(Beginning of Records shown)
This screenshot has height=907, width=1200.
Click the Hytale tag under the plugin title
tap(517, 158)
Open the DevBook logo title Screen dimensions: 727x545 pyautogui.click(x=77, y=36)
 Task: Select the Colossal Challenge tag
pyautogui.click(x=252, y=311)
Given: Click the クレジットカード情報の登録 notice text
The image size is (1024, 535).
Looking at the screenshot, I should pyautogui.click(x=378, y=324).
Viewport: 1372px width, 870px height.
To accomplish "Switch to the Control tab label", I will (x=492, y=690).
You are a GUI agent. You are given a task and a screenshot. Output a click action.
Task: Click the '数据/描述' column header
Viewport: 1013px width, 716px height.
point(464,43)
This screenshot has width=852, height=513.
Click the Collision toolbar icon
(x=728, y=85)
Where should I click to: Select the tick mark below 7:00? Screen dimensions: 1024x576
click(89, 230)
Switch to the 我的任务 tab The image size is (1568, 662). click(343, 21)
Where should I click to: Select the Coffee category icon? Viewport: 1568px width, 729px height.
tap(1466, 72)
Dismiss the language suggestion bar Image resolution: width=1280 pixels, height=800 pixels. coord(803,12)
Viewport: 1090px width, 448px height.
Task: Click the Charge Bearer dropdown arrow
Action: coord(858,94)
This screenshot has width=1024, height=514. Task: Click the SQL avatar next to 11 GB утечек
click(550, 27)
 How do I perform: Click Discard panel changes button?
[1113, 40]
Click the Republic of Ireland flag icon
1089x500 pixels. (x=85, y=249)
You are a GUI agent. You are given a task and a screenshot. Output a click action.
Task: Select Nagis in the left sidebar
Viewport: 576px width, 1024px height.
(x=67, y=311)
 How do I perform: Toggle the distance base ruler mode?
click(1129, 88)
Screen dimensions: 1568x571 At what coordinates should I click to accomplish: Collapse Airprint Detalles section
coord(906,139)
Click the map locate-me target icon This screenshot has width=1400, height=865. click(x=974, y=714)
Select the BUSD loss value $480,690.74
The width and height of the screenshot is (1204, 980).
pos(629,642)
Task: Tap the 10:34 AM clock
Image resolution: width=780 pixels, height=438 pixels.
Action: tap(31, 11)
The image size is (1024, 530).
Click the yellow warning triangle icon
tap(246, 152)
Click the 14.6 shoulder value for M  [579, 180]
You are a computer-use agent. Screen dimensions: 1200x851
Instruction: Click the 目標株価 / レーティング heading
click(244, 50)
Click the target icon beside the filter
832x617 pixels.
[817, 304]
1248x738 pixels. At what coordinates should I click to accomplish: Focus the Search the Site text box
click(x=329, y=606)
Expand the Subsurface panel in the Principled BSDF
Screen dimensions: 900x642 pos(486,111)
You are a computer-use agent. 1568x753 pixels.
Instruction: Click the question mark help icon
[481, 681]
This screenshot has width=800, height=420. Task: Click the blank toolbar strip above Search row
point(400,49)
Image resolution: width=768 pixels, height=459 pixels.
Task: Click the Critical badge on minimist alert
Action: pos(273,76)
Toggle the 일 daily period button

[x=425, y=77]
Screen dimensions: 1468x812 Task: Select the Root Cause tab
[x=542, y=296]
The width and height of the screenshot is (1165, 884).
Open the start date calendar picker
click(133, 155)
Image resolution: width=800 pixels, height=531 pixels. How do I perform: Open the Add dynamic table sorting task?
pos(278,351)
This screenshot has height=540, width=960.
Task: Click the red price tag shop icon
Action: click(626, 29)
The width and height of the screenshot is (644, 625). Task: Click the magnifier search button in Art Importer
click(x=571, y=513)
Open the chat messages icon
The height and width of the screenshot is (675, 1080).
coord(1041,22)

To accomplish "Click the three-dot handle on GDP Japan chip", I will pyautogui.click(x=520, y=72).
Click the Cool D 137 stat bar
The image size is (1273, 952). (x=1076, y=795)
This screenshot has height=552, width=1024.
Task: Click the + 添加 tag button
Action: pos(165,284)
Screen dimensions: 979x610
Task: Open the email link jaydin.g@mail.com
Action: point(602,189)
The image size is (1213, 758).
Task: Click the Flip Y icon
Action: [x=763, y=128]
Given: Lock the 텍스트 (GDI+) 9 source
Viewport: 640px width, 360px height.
(End of Records shown)
_Task details_
Give the number of lines in the entries that hold the string "Switch", and add nothing else.

_Result of the task_
2